Memberbaiki sistem pendidikan yang kaku dan
rumit dari segala sisinya membuat kesan bahwa hal ini sudah tidak bisa
diperbaiki lagi. Namun, bukan berarti hal itu tidak bisa diperbaiki
lagi. Perbaikan secara berkala namun efektif adalah yang paling jitu
untuk memperbaiki sistem pendidikan Indonesia.
Pemerintah harus mulai memahami pentingnya pendidikan karakter (soft skill)
bagi para pelajar. Pemerintah tentu tidak ingin terus memproduksi para
penjabat atau wakil pemerintahan yang gila harta sehingga melakukan
korupsi atau para pengusaha yang pura-pura buta terhadap kerusakan yang
mereka timbulkan.
Selain itu, pentingnya menambah materi
pelajaran kreatif di sela-sela materi reguler yang telah ada menjadi
sangat penting sehingga setiap anak merasa mereka selalu memiliki
pilihan.
Jutaan pelajar di Indonesia tentu saja memiliki minat
yang berbeda-beda. Ini adalah saatnya otak kanan dibangunkan untuk
mewarnai Indonesia dengan ide-ide kreatif.
Indonesia memang
membutuhkan ahli matematika, akuntansi ataupun fisika, tapi para
seniman, penulis dan pelaku kreatif lainnya di negeri ini tidak bisa
dikesampingkan peranannya dalam membangun negeri.
Di banyak
negara, kemajuan teknologi sudah dijadikan penunjang kemajuan
pendidikan.
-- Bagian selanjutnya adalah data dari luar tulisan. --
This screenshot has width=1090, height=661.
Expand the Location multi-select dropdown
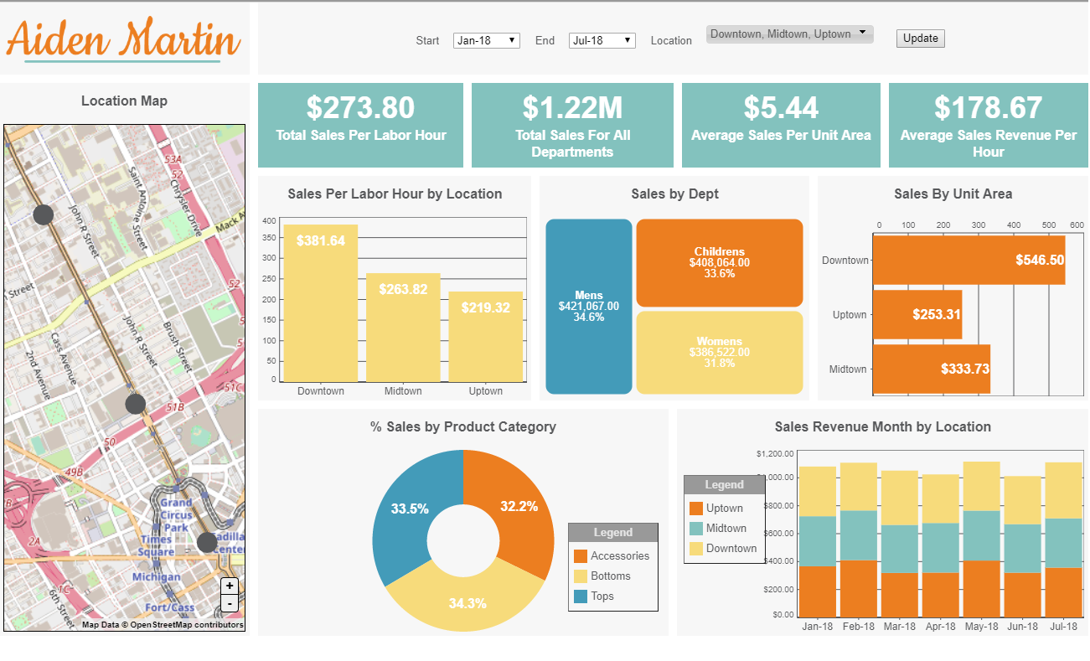click(789, 34)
Maka dari itu, akan lebih bijaksana jika pemerintah
mengalihkan dana perbaikan kurikulum untuk pengadaan teknologi sebagai
pendukung pelaksanaan sistem pendidikan.
Selain itu, dana
tersebut juga dapat digunakan untuk pemerataan fasilitas pendidikan
seperti perbaikan sekolah yang sampai sekarang masih sering ditemui
sekolah dengan fasilitas kurang memadai.
Di sisi lain, mari melihat sistem pendidikan di New Zeland
yang memilih untuk tidak menekan para pelajarnya dengan tugas dan ujian
berlebihan. Tugas rumah tentu baik jika sebagai pembantu belajar,
namun jika berlebihan tugas sifatnya justru menekan.
Tertekannya
para pelajar dengan tugas berlebih ini tidak bisa dianggap remeh karena
sangat besar kemungkinannya membuat para pelajar malas bahkan benci
datang ke sekolah.
Perbaikan disana-sini pasti membutuhkan waktu,
namun sesuatu yang besar tentu selalu bermula dari mimpi kemudian
dilanjutkan dengan aktualisasi hingga terwujudnya mimpi itu sendiri.
Jika
pemerintah mulai menghargai proses belajar, menambah materi pendidikan
karakter dan materi kreatif, mengedepankan kemajuan tekhnologi,
memperhatikan pemerataan fasilitas sekolah dan memberi perhatian
terhadap psikologis pelajar Indonesia. Bukan tidak mungkin dalam lima
belas hingga dua puluh tahun ke depan Indonesia sudah memiliki generasi
muda yang terdidik dan berkualitas, yaitu generasi yang tidak hanya cerdas tapi juga berkarakter.